» **ARTICLE**
start

The first Armenian-American appointed to the U.S. federal bench, Tevrizian helped to create the College’s USC Institute of Armenian Studies, which honored him in a banquet last year. In addition to his contributions to the institute, he is establishing a scholarship for inner-city and minority youths wishing to attend USC law school.
“I think everybody has an obligation to give back to their university, especially if you’ve been somewhat successful,” he said. “So, now it’s payback time.”
His success was reflected in the framed photos scattered around his chambers. There were photos of him shaking hands with presidents, including Ronald Reagan, who as a governor appointed him to the Los Angeles Municipal Court in 1972. At 31, Tevrizian was one of the youngest persons ever appointed to the judiciary. In 1989, President Reagan appointed him to federal court.
Tevrizian recalled when a young Reagan frequented his father’s market -- where Tevrizian began working at age 12 sorting Coke and Pepsi deposit bottles -- when the store moved to Crenshaw Boulevard.
“He was a man’s man,” Tevrizian said of Reagan. “A real gentleman.”
His fierce loyalty to the USC football team is legendary. Unless he was sick or away on business, he has been at every home game since 1958. His fraternity buddies from the Beta Theta Pi remain his closest friends.
USC students, he said, “are getting a quality education, and making fabulous contacts for the future. The undergraduates are going to have the best four years of their lives.”
An Early Start
About 14 miles west of the Roybal Federal Building, Lauralee M. Gooch gazed out her window from the 16th floor to bustling Century City and the Santa Monica Mountains.
In 2002, Gooch graduated from USC College magna cum laude with a bachelor’s in political science and English. Three years later, she graduated from Stanford Law School. She now practices corporate law at Sheppard, Mullin, Richter & Hampton.
When told her achievements are astonishing for a person of 25, Gooch modestly replied: “I guess.” When told she personified the definition of success, she corrected: “The definition of luck.”
Born and reared in Boulder, Colo., Gooch was on the intellectual fast track early on. At 17, she was accepted to the USC Resident Honors Program, and was college bound while in her high school senior year.
She always knew she wanted to practice law.
“I wanted to be in a job that was challenging and interesting,” she said. “I wanted to be surrounded by bright people and make a decent living.”
And she knew she didn’t want to be a litigator.
“I like drafting documents. I like the writing part of it,” Gooch said. “I like working in a more collaborative atmosphere, where people are trying to reach the same goal. As opposed to litigation, where you’re trying to beat someone else.”
She felt right at home in the College’s Thematic Option Program, USC’s general education honors program.
“Everyone around you is so driven and so interested in the material,” Gooch said. “The professors who teach these classes are just amazing, top flight professors.”

end

» **INSTRUCTION A**
Echo the article word for word, everything from "USC students, he" down to "Santa Monica Mountains.".

» **TASK MATERIAL**
start

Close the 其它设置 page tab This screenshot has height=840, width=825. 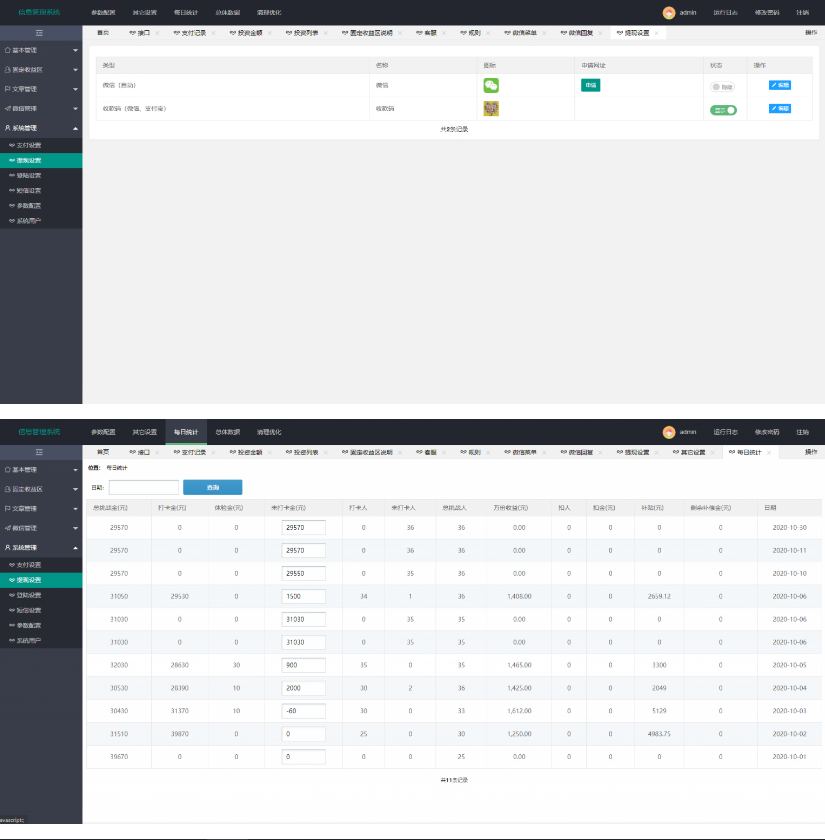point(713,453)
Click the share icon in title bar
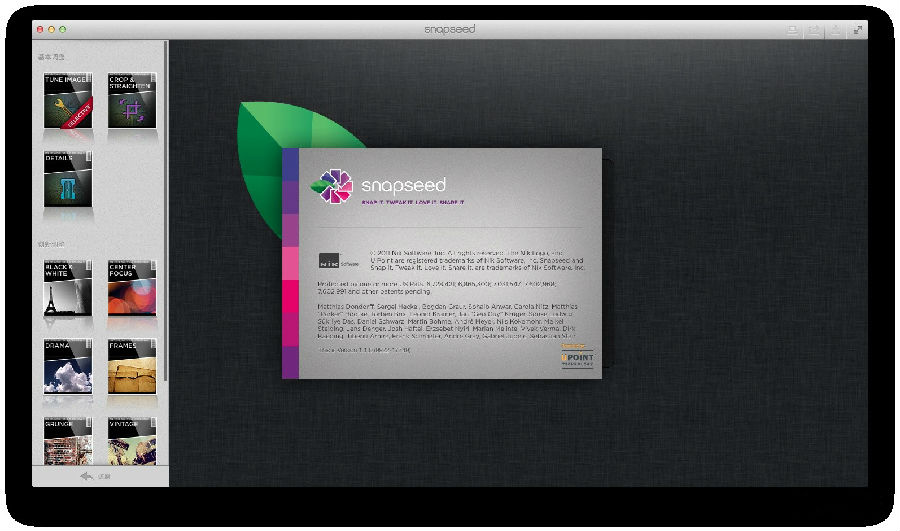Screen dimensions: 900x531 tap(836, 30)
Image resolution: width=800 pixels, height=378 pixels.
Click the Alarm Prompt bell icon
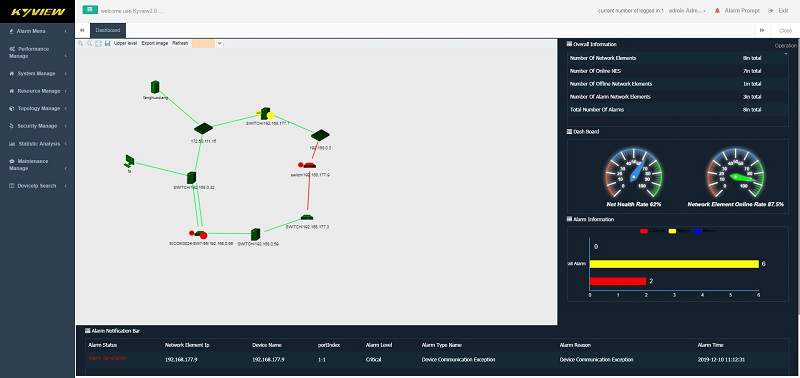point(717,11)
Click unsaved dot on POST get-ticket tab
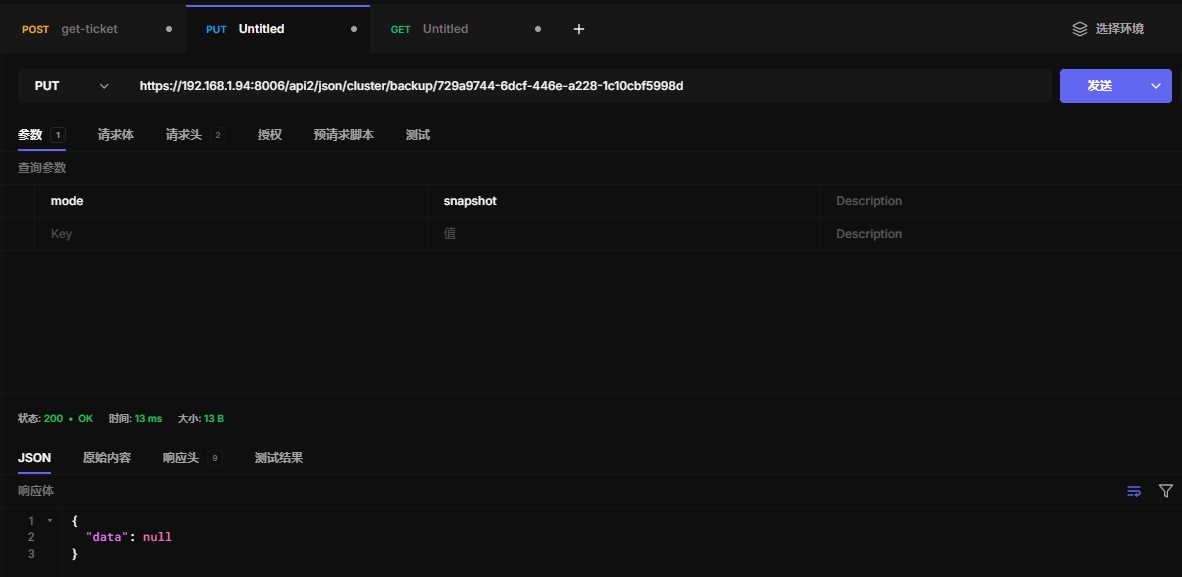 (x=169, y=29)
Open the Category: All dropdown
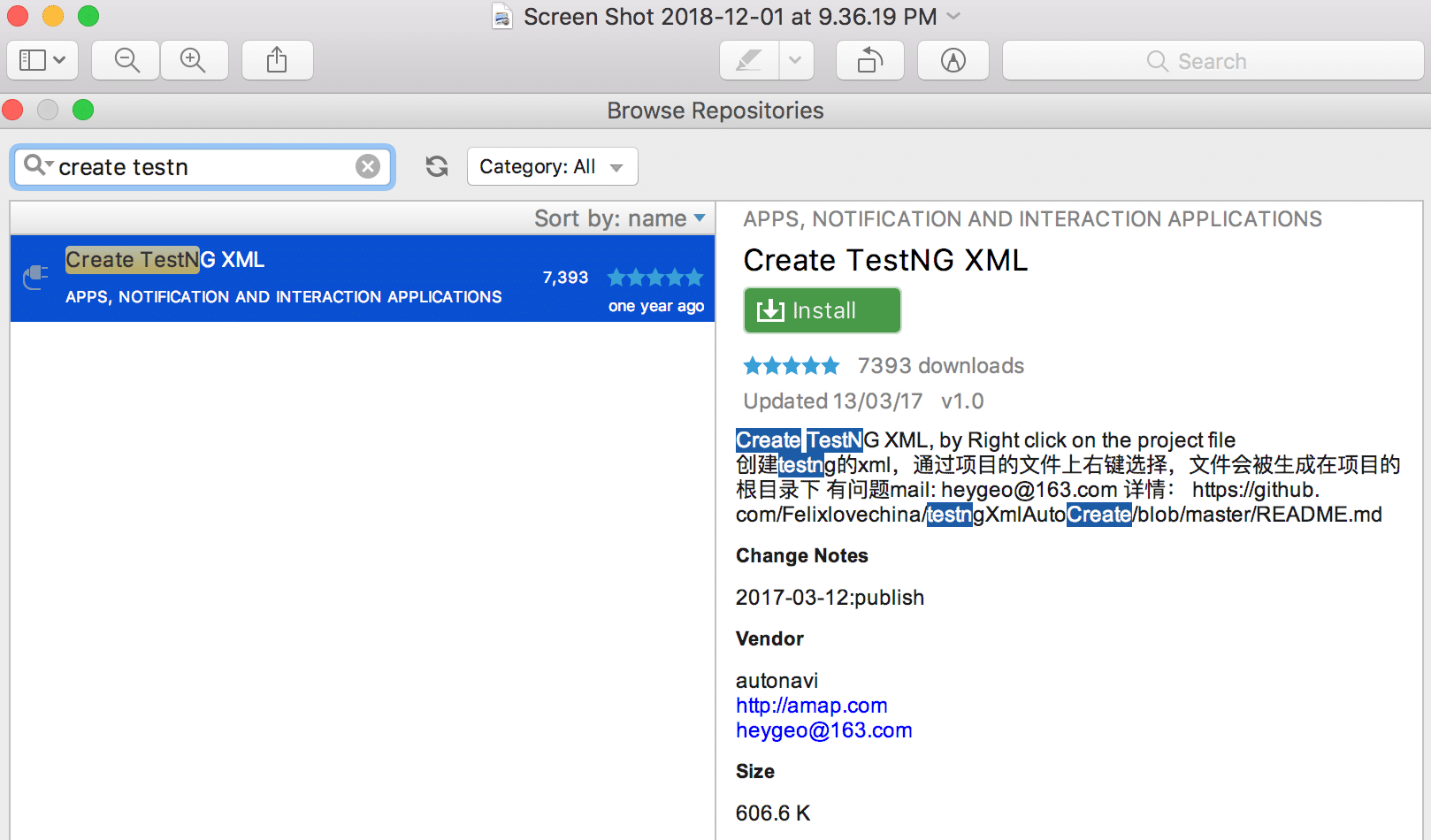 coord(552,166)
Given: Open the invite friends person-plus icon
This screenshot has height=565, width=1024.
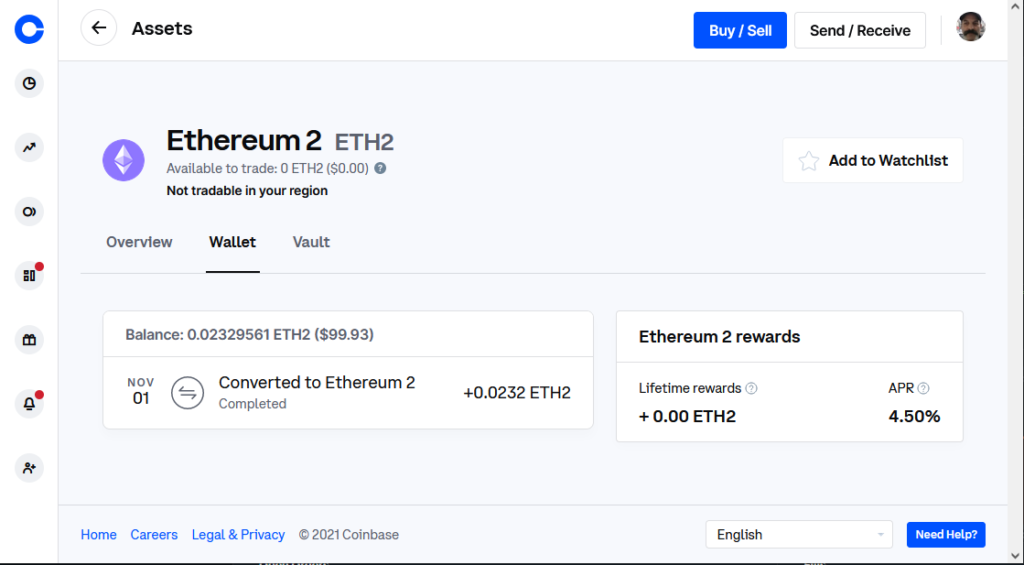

end

» **INSTRUCTION B**
Duplicate the records precisely, everything from the line containing "Image resolution: width=800" down to the end of the records, with both ends included. Omit the pictures.

» **EXERCISE OUTPUT A**
USC students, he said, “are getting a quality education, and making fabulous contacts for the future. The undergraduates are going to have the best four years of their lives.”
An Early Start
About 14 miles west of the Roybal Federal Building, Lauralee M. Gooch gazed out her window from the 16th floor to bustling Century City and the Santa Monica Mountains.

» **EXERCISE OUTPUT B**
Image resolution: width=800 pixels, height=378 pixels.
Click the Alarm Prompt bell icon
point(717,11)
Click unsaved dot on POST get-ticket tab
 (x=169, y=29)
Open the Category: All dropdown
 coord(552,166)
Given: Open the invite friends person-plus icon
This screenshot has height=565, width=1024.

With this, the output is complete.